Лозунгом боксёров было "Свергнуть власть императора; уничтожить иностранцев".

Чужаков обвиняли в том, что они сердят духов и гневят богов. В октябре 1899 года боксёры потерпели поражение от правительственных войск. Император видел в восставших средство вышвырнуть из Китая иностранцев, и поэтому в последние дни столетия боксёры и правительство образовали союз, в котором каждый из союзников ненавидел другого.

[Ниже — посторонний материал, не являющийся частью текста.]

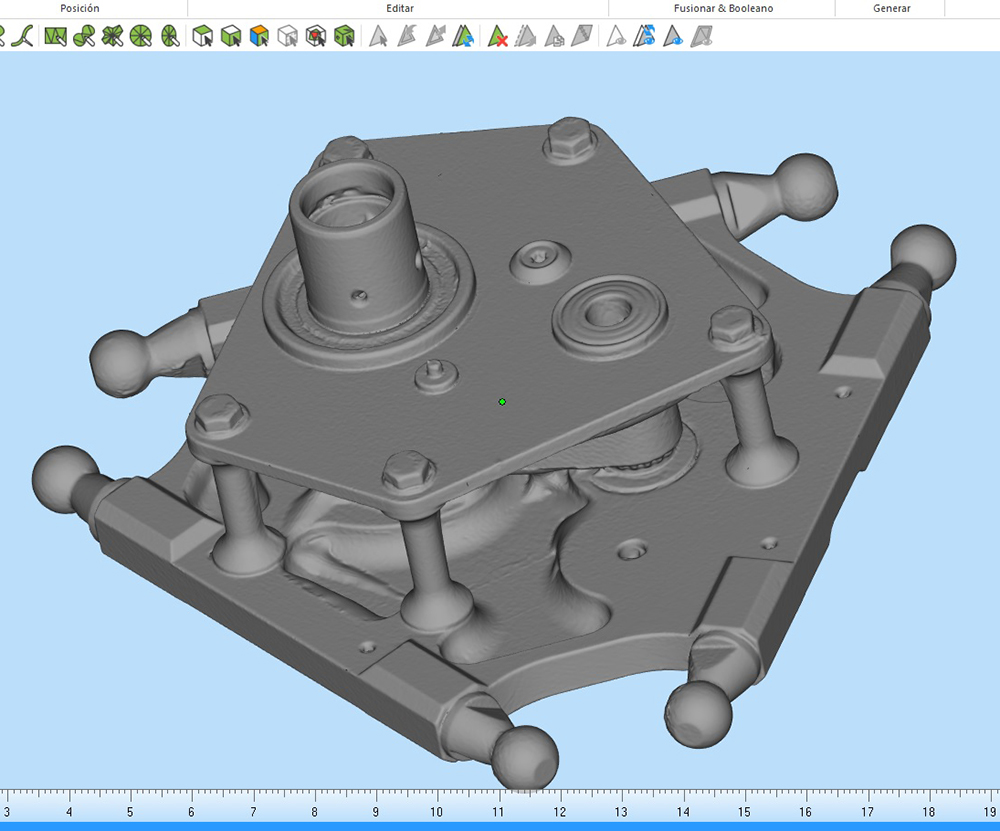Image resolution: width=1000 pixels, height=831 pixels.
Task: Toggle the gray square eye visibility icon
Action: [702, 37]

Сжигая церкви и разрушая железные дороги, боксёры казнили миссионеров и других иностранцев. В 1900 году они начали осаду зарубежных дипломатических миссий, сконцентрированных в Бейине, в то время, как император объявил войну Германии, Франции, Соединённым Штатам, Японии и Италии. Колониальные силы были усилены посылкой новых войск, и, в очередной раз униженный, Китай потерпел поражение.

Одним из миссионеров, убитых во время восстания, был американец по имени Гидеон Пратт. В то время как его вместе с женой подвергли "тысяче разрезам", их церковь – баптистов Теннесси – была сожжена до основания. Среди вещей Пратта боксёры нашли записную книжку, хранящуюся вместе с предметами, оставшимися у него от военной службы. Награбленное в миссии было перевезено в Бейин для нужд императорской пропаганды. Вот таким образом "Полевые заметки" Паркера, касающиеся Жёлтого Черепа, попали в руки Главы "Фанквань Чжу".

Теперь эти «Заметки» лежали на столе в "Зале Предков" Кванов.

Зал был частью Внутреннего Святилища, окружённого фармацевтическим комплексом вблизи Воллд-Сити, в Цзюлуне. Здесь, в фарфоровых сосудах для духов, Кваны хранили бренные останки своих предков. Сосуды выстроились вдоль стены позади жертвенного алтаря, по сторонам которого висели ритуальные ножи и мечи для обезглавливания предыдущих глав рода. Украшенный цветной глиной, клуазоне, лаковой росписью и слоновой костью, алтарь был исписан китайскими символами долголетия. Здесь были Летучая мышь и Персик. Три плода. Журавль и Олень. По полу ползала черепаха – символ долголетия. На изразцах перед алтарём лежали две подушки. На одной из них на коленях стоял теперешний Глава "Фанквань Чжу". На второй, коленопреклонённый, стоял его внук, Становящийся Головорезом. Четырежды они простирались ниц из уважения к своей семье, трижды касаясь головами пола при каждом поклоне. Глава корпорации и рода, приказав принести сосуд для жертвенных возлияний, брызнул вином на алтарь вокруг нескольких голов. Поднявшись и повернувшись лицом на восток, они зашлись в горестных стенаниях, затем Глава прочёл заупокойную молитву. – Сыновья выражают своё почтение отцам, братья – вам, старшие братья, наследники – наследственной чести ваших предков. – Когда Головорез поджёг фимиам и раскроил один из черепов, Глава сжёг поминальную молитву. По одну сторону от матово отсвечивающего мозга лежал ритуальный нож. По другую – серебряные столовые палочки.